Для начала надо было выложить материал, и без разбору я диктовал о рабах, которых за небрежное отношение к воде наказывали отрубанием головы, об отобранном народным сознанием главном, что должен успеть за свою жизнь человек: построить дом, посадить деревья, то есть создать для семьи сферу обитания: о мечтаниях революции, одним из впечатляющих замыслов которой было превратить пустынн в сады; о дезорганизации природы; о редких чудаках, наподобие бойца Железной дивизии Краснощекова или охотника Имангельды, которые своими слабыми силами
К одиннадцати вечера хаос темы, весь этот напряженный беспорядочный бред о рабах, экспедиции нефтеразведчиков и оазисах был выплеснут, наконец, на бумагу. Машинистка ничего не сказала, но чувствовалось, что она в ужасе, в сомнении — кто я? почему не изгнан с работы? неужели можно печатать эту невнятную и мучительную чушь?

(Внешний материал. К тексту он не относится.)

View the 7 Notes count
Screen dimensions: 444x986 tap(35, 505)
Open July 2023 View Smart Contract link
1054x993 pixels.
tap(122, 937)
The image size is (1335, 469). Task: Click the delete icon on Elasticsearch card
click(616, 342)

Я сказал ей, что назавтра встречаемся в семь утра, и она, не прощаясь, скрылась в аспидной тьме. Назавтра передо мной целый день дергались ее морковные губы. На третьем прогоне мысль окончательно повзрослела, окрепла, полезла самоходом сквозь хаос, отбирая в нем для себя пищу и осыпая, как мусор, лишнее. Глаза машинистки осмыслялись, и она с некоторым даже удивлением набарабанила окончательные тридцать шесть страниц, что было, как ни странно, абсолютно эквивалентно заказанному — полутора просимым Соковым листам. Машинистка попросила экземпляр «на память». Я предполагал, что этим кончится, и загодя заставил ее вложить лишний листок.
— Да, пожалуйста.
Она несколько обескураженно со мной попрощалась.
Уложив рукопись в конверт и надписав его, я походил по конторе, обнаружил мастера с буровой и попросил передать мое письмо на самолет с тем, чтобы в областном центре его опустили в почтовый ящик.

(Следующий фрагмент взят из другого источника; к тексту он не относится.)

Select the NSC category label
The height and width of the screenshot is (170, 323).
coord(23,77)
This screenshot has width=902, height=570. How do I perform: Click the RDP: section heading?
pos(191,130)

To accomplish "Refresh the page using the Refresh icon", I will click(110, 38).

Через полтора часа я увидел, как от еле различимой на горизонте буровой поднялся и полетел над морем вахтовый самолет.
Я устал так, что даже тошнило.
3
Мне казалось, что Сашко изматывает его собственная сдержанность. Казалось, он живет в напряженном ожидании момента, когда надо будет, наконец-то, сказать. И каждый раз, вскинув длинное, белое, с крупными чертами лицо, напряженно помолчав, приходит к выводу, что момент еще не настал.
Н-да, но вот, видимо, пришел тот час, когда слово должно быть произнесено.
— Алексей Владимирович! — не поднимая от стола глаз, напряженно звенящим голосом сказал Сашко, и его безукоризненно правильное лицо стремительно стало краснеть.
— Я весь внимание, Георгий Васильевич!
— Да. — Он вскинул лицо и посмотрел на меня мучительно прямо. — Алексей Владимирович! Разве мы вас плохо приняли? Не создали вам все условия? И разве с нашей стороны был для вас хоть какой-то отказ?! Но... — уже по алой краске он еще раз стремительно покраснел, его большие выпуклые серые глаза стали как бы чужими на ярко-красном лице. — Мы ждали хоть какой-то признательности и от вас. А это что же? — Он с грохотом выдрал ящик стола и бросил перед собой взятый машинисткой «на память», нервно измятый экземпляр. — Как вас следует понимать? — Дрожащими руками он порылся в страницах, нашел и чугунным голосом зачитал то место, где описывалось, как он, Сашко, демонстрирует мне ущелье с оазисом и копающимся там, внизу, Имангельды, говорит о том, что охотник оказался самым популярным человеком на плато, что именно такими людьми живет и расцветает земля.